I have a table in my database representing a tree. The data is stored using nested sets. I want to write a query to search the tree and return just the nodes that match a pattern, along with their ancestors and descendants. This is what I have come up with so far.
SELECT DISTINCT Node, Parent, Description
FROM Hierarchy
INNER JOIN
(SELECT Lft, Rgt
FROM Hierarchy
WHERE Description LIKE '%SEARCHQUERY%') AS Matches
ON (Hierarchy.Lft <= Matches.Lft AND
Hierarchy.Rgt >= Matches.Rgt) OR
(Hierarchy.Lft >= Matches.Lft AND
Hierarchy.Rgt <= Matches.Rgt)
ORDER BY Description
This query works, but it's a little slow when the subquery matches a lot of descriptions. I'm looking for ideas on how to improve the performance of this query.

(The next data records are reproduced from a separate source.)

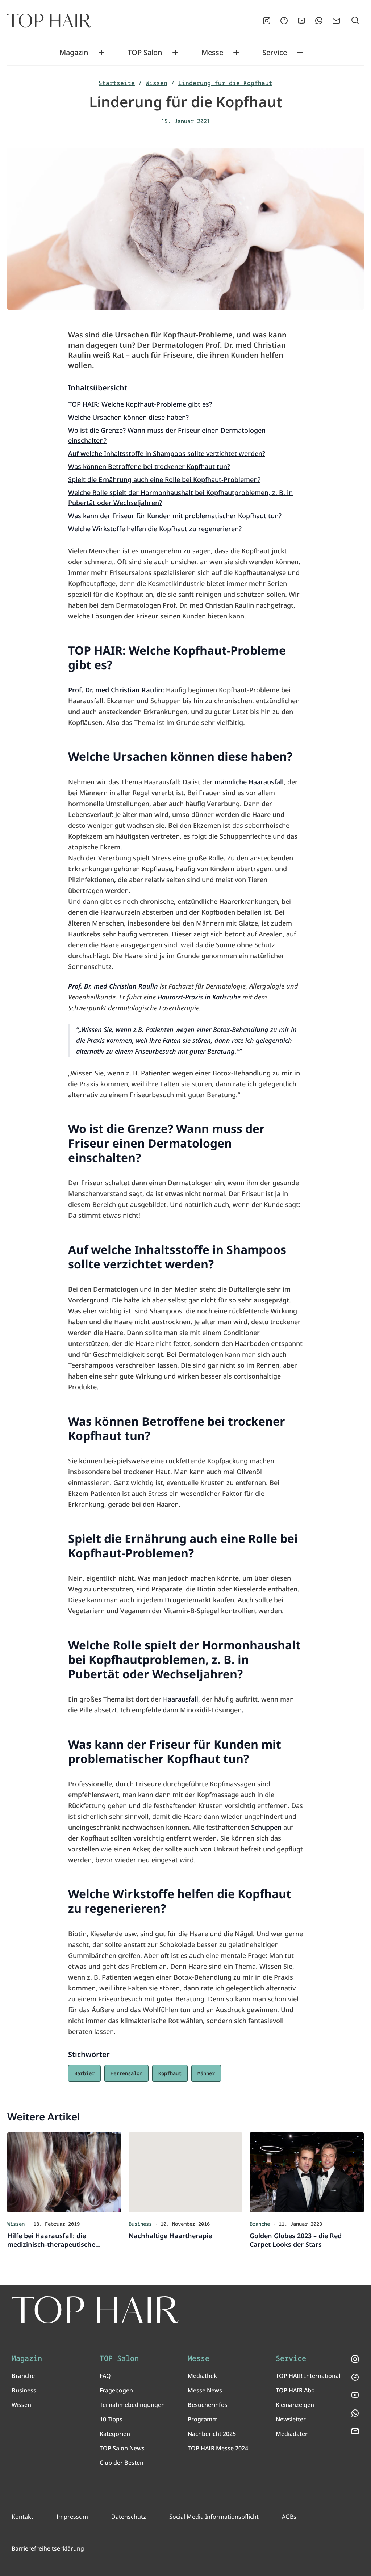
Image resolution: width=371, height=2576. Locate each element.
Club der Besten (121, 2463)
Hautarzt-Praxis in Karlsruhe (199, 997)
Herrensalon (126, 2073)
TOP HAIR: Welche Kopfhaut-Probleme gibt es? (140, 404)
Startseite (117, 83)
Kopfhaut (170, 2073)
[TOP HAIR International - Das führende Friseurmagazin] (95, 2310)
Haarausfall (180, 1699)
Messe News (205, 2390)
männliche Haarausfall (249, 781)
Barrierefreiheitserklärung (48, 2548)
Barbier (84, 2073)
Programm (203, 2419)
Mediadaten (292, 2434)
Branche (23, 2376)
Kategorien (115, 2434)
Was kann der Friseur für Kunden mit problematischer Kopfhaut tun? (175, 515)
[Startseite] (49, 21)
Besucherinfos (208, 2405)
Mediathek (202, 2376)
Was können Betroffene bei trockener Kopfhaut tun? (149, 466)
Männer (206, 2073)
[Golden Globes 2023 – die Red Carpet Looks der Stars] (307, 2172)
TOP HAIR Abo (295, 2390)
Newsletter (291, 2419)
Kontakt (22, 2517)
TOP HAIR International (308, 2376)
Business (24, 2390)
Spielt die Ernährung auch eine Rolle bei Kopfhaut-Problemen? (164, 479)
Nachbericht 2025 (212, 2434)
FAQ (105, 2376)
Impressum (72, 2517)
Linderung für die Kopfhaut (225, 83)
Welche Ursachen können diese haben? (128, 417)
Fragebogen (116, 2390)
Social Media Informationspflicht (214, 2517)
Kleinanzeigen (295, 2405)
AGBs (289, 2517)
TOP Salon (145, 52)
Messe (212, 52)
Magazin (73, 52)
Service (274, 52)
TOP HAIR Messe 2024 (218, 2448)
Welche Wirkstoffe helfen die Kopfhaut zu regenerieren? (155, 528)
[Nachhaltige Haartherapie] (186, 2172)
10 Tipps (111, 2419)
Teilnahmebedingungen (132, 2405)
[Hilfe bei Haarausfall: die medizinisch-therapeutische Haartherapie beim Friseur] (64, 2172)
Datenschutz (128, 2517)
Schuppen (266, 1827)
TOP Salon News (122, 2448)
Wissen (156, 83)
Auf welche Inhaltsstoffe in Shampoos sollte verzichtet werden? (166, 453)
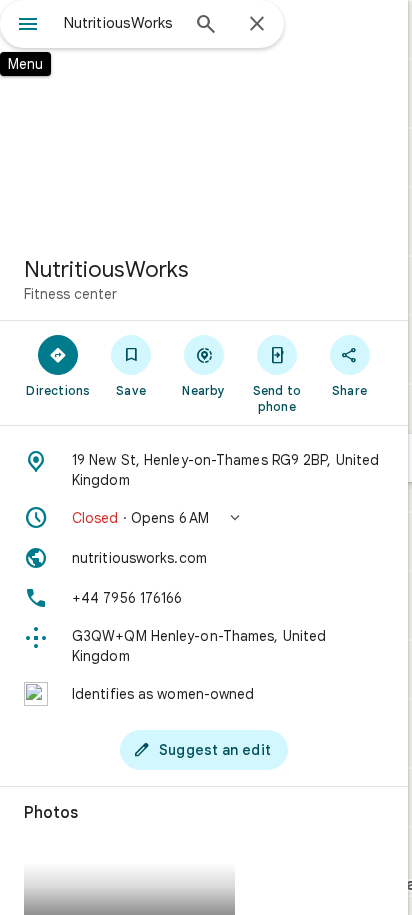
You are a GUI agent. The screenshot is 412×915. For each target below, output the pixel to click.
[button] (204, 518)
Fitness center (70, 294)
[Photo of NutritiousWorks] (204, 120)
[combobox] (121, 23)
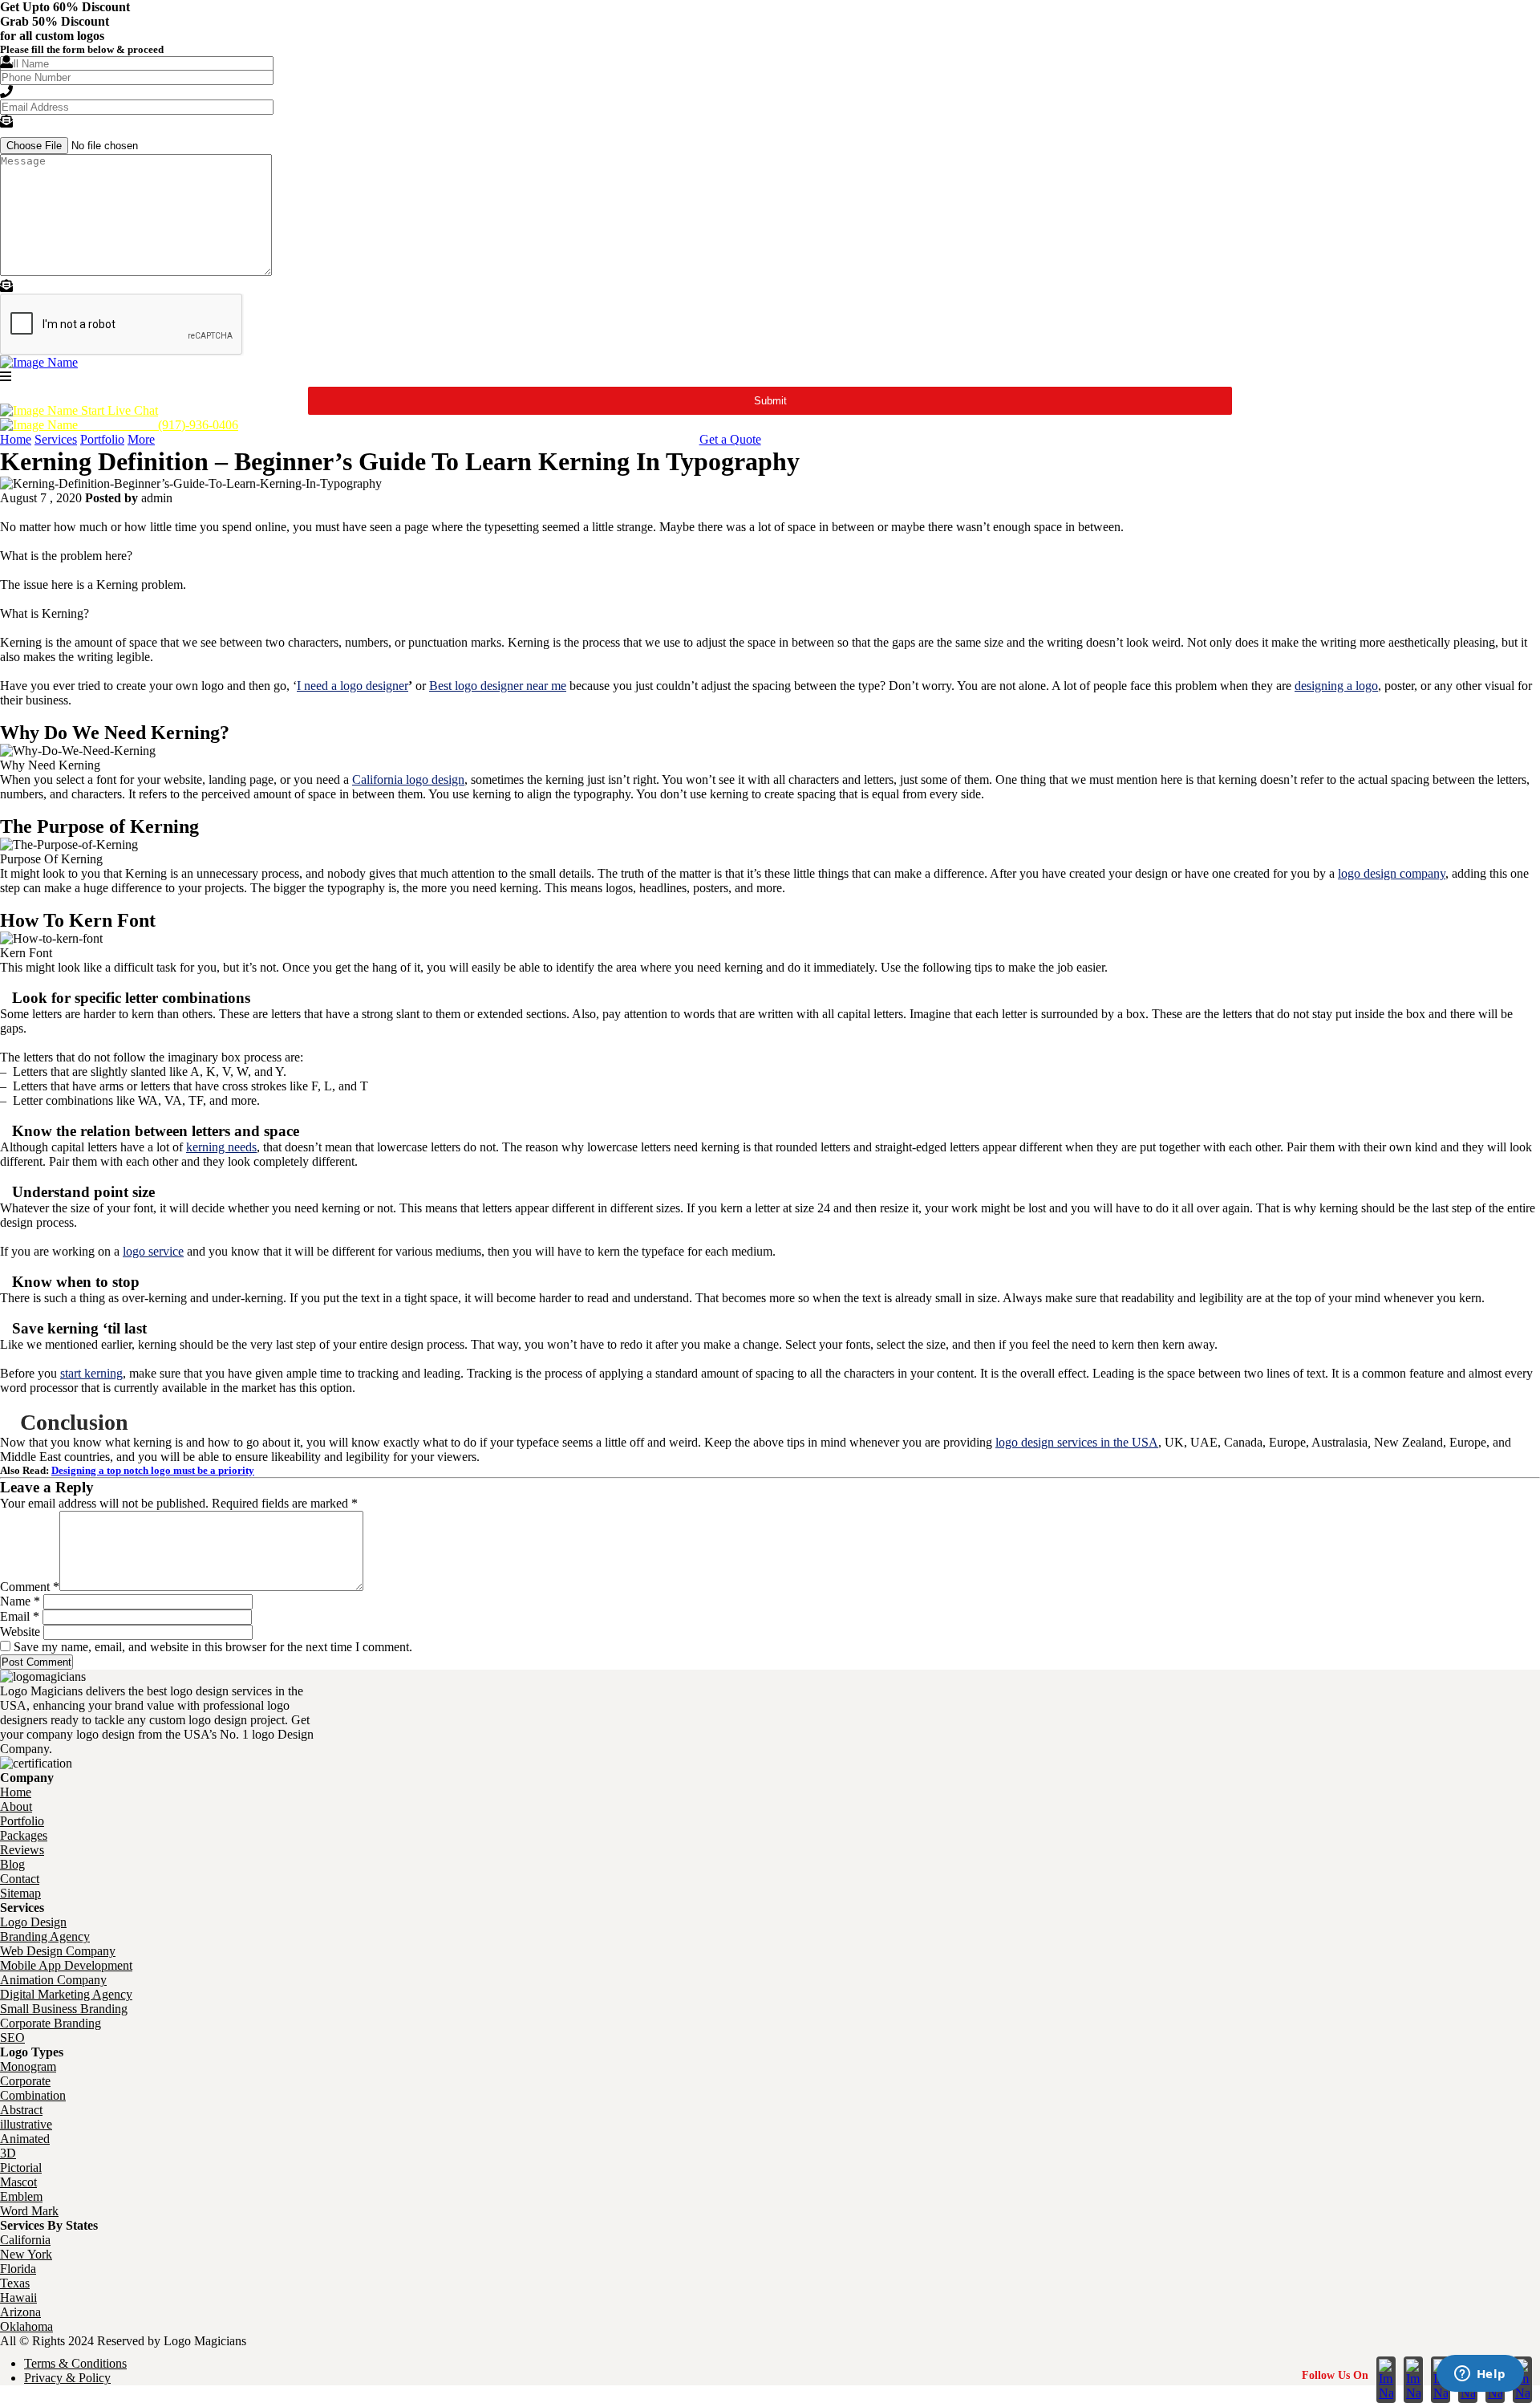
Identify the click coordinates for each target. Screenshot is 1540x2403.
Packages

In case it's relevant, I'm using Access.
I am free and willing to change the structure of the table to improve this query. The table has about 8000 nodes. The number of records won't change much through the lifetime of the application. The maximum depth is five.
The performance is acceptable for regular searches (a few seconds for searches that return ~200 nodes), but on pathological cases it takes a few minutes (if searching for a single vowel, for example. But even in these instances, the subquery takes less than a second to execute).